Example 3: Connect to the VNC Server using a mirror app:
TPR test scripts:     Connect apple://192.168.100.1:5901
Java test scripts:    connect("apple://192.168.100.1:5901");

If the screen mirror is the Lightning USB cable you must provide the device name. Since v5.0.6 you may retrieve the list of available devices through a call of the _IOS_DEVICES dynamic variable.

Example 4: Connect to the T-Plan Plugin/Server over TCP/IP using Lightning USB:
TPR test scripts:     Connect apple://192.168.100.1:5909 device="My iPhone 5"
Java test scripts:    connect("apple://192.168.100.1:5909"nullfalse, "My iPhone 5");

Example 5: Connect to the T-Plan Plugin/Server over USB using Lightning USB:
TPR test scripts:     Connect apple://localhost:5909 device="My iPhone 5"
Java test scripts:    connect("apple://localhost:5909"nullfalse, "My iPhone 5");

To force the iOS Plugin mirror use the reserved device name of "plugin":

Example 4: Connect to the T-Plan Plugin/Server over TCP/IP using iOS Plugin (suitable for automation from MS Windows/Linux/Unix and/or devices which are NOT attached to the Mac via USB):
TPR test scripts:     Connect apple://192.168.100.1:5909 device="plugin"
Java test scripts:    connect("apple://192.168.100.1:5909"nullfalse, "plugin");

Automation Tips

As the iOS device screen is mirrored using H.264 video with a lossy image compression format, the artifacts (components) on the screen change at the pixel level. To search for them using Robot template images use the search2 comparison method with the pass rate of 50% or lower

The preferred way of automation of multiple devices from a single PC is the Lightning USB connection on Mac OS X. Avoid using the USB tunneling so that the devices can be identified by the IP address.
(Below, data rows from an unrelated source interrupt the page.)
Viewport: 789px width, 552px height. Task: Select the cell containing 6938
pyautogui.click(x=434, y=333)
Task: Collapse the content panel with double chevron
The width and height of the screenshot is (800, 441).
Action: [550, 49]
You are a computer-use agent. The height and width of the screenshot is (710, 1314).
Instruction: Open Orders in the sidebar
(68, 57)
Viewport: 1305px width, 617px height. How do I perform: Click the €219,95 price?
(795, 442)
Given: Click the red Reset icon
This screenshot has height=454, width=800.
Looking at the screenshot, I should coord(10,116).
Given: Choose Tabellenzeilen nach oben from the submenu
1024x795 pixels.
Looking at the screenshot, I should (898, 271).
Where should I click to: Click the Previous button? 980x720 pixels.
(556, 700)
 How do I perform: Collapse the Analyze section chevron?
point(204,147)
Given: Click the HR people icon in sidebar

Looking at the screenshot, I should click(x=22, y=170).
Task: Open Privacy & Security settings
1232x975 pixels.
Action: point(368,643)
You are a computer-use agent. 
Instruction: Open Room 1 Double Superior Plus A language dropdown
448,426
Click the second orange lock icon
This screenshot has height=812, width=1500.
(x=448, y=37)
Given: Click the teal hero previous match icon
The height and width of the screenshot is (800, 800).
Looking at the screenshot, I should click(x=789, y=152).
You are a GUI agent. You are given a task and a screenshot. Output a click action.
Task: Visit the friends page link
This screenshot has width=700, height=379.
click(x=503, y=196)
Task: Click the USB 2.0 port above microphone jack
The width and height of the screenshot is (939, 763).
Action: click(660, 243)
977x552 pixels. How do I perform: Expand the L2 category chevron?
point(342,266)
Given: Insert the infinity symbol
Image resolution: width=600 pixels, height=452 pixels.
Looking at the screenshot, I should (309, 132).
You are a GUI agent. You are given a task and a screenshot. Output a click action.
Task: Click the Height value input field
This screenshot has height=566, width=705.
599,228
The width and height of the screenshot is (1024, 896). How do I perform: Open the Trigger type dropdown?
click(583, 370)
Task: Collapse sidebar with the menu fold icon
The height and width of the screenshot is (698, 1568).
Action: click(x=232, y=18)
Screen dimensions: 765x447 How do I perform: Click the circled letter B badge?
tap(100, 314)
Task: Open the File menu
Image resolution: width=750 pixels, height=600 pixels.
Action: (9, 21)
The steps:

  • Make sure to have a license with 2+ seats (one seat per each connection). Insufficient number of seats will make the exceeding scripts wait for a free connection (sequential execution).
  • To achieve parallel testing execute a workitem with two or more parallel scripts in the CLI mode. Alternatively start multiple Robot instances in the GUI mode and initiate the testing as usual (one instance per one test script).